The Duality of Technology
By now, you have heard more times than you can count that the world has grown smaller because of technology, but that doesn’t diminish the statement’s merit. Within seconds, you can chat with your friends via your favorite privacy-yielding networks or channels such as Discord and Whatsapp. Why stop there?
If you want to find something, it’s there in the aether of the internet. Technology like this has been on the rise since it first appeared, but its spread and use have only accelerated with the arrival of the pandemic. Pew Research has survey results that show that approximately 90 percent of Americans deemed technology “essential” throughout the pandemic. With all of this content and array of programs readily available, have we become media consumers instead of media producers? Has the pandemic made the once unheard-of hybrid workplace commonplace forever? To answer these questions through a closer lens, Zoom, and TikTok will be the main media.
As a result of the mandatory quarantine, many companies had to shift to conduct work at home. Zoom was the primary program of choice for businesses and schools to hold meetings and classes, with around 200 million users by May 2020 according to Reuters. To put that number into perspective, as stated by BusinessofApps.com, there were around 10 million users in December 2019. It was largely obscure, as there was no real demand for programs like it. When we were allowed to be out and about with our coworkers and fellow students in buildings and conference rooms, there was no need for Zoom. With its newfound ubiquity, people now had to get used to working with programs such as this one. Screen-sharing, controlling volume level, lighting, audio quality, poor video quality from an overpaid Verizon FIOS connection, and children or pets bursting into your office were all issues that were not present while working in person.
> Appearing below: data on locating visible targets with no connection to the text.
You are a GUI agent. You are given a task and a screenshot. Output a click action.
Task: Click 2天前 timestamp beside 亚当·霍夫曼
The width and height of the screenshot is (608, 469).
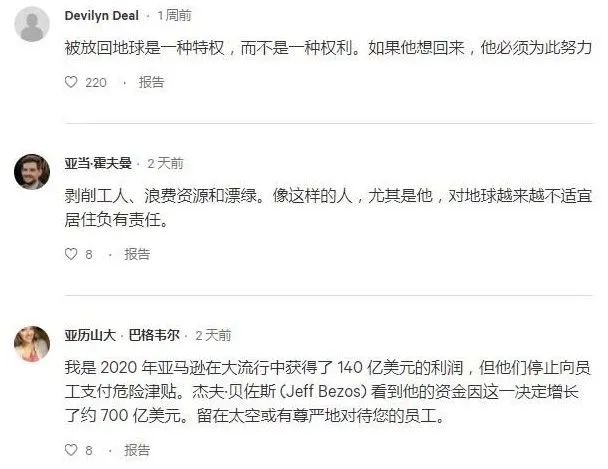[x=165, y=164]
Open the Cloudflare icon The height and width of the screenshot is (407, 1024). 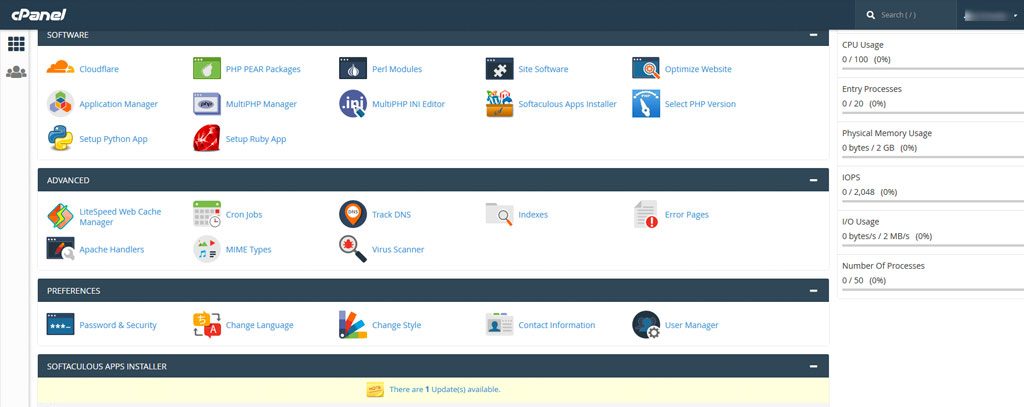tap(60, 69)
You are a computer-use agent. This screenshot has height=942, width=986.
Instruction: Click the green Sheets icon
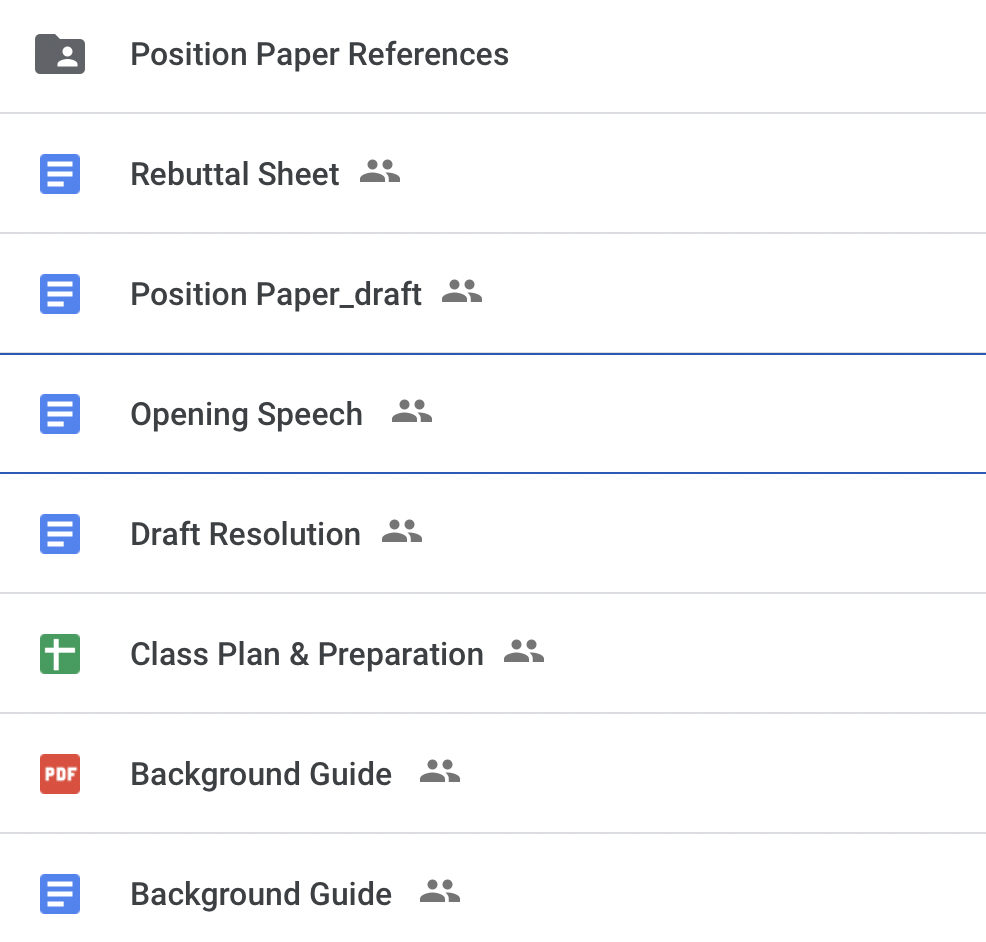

The work conducted at home at all hours has blurred the lines between professional life and personal life like never before. You don’t have separate environments for work and personal time, the work has “invaded” your private territory by forcing you to complete all the work at your home. Zoom has only facilitated that through its usefulness. It wasn’t the best of circumstances obviously but life and work have to move on somehow.
These were all issues I had to cope with, except the children were instead my parents. I had to leave the space in the living room I called my “office” and had to decorate and convert a forgotten guest room into an actual workspace. (I am writing this very article there right now.) This workspace allows me to understand what it feels like to work in a more sophisticated and proper office space and to maintain one. With COVID now making hybrid or online work commonplace, these skills will definitely become handy for the increasingly digital future.
With everybody now at home and not being able to see other people in person, many felt lonely (introverts celebrated) and bored. So we talked with friends online, and also predominantly scrolled through TikTok, where pretty faces are what buys and talent dies. You always spend more time than you think you will. Once you uninstall it, you redownload it after three days. Call me an old man for saying this, but to TikTokers, nothing is a bad idea, which leads people to post videos about criminal behavior or ideation. It can become an incredibly noxious environment with angsty teens who pretend to be adults on strong topics. It used to be a platform of memes and jokes where it was done harmlessly, now it’s more toxic than the Chernobyl Exclusion Zone.
To be fair, with over a billion active users on the platform, it is insanely difficult to police the activities of everyone at once, impossible actually. But you can limit the amount you see. I found myself addicted to the app and uploaded some videos, with one reaching 2.6 million views, another one making it into a cringe compilation, and amassing 36k followers. Follower count equals credibility in this world. But I could not stand the horrid community of the app and left my account dormant since September 2020.
Convenience is the objective of technology, and it has been delivered in droves thanks to it. Collaboration and communication are now seamless as you don’t have to wait for another day or for the underpaid mailman to lose your letter again and again. Now you just send a message to another device and you are done. It’s also a medium to create projects via your coworkers virtually, write stories and articles, and videos to express yourself through. But it would be naïve to say that it isn’t a double-edged sword. Because the connection to others is seamless and anonymous (relatively), it is rampant disturbing content, even harassment is commonplace all over the internet, which can seriously affect the mental health of vulnerable individuals like teens and kids.
The key here is to use it in moderation when it has the chance to emotionally harm you by consuming more than you should. Limit the amount of time you spend on apps, so you can do something else more productive and not wither away your mental health. Technology is there, so let’s use it to stimulate our creativity (just like I am with this article). Technology can both be incredibly useless and incredibly useful, utilize it so it stays at the latter.
And, please remember, just because a post got 300k likes, does not make it good content.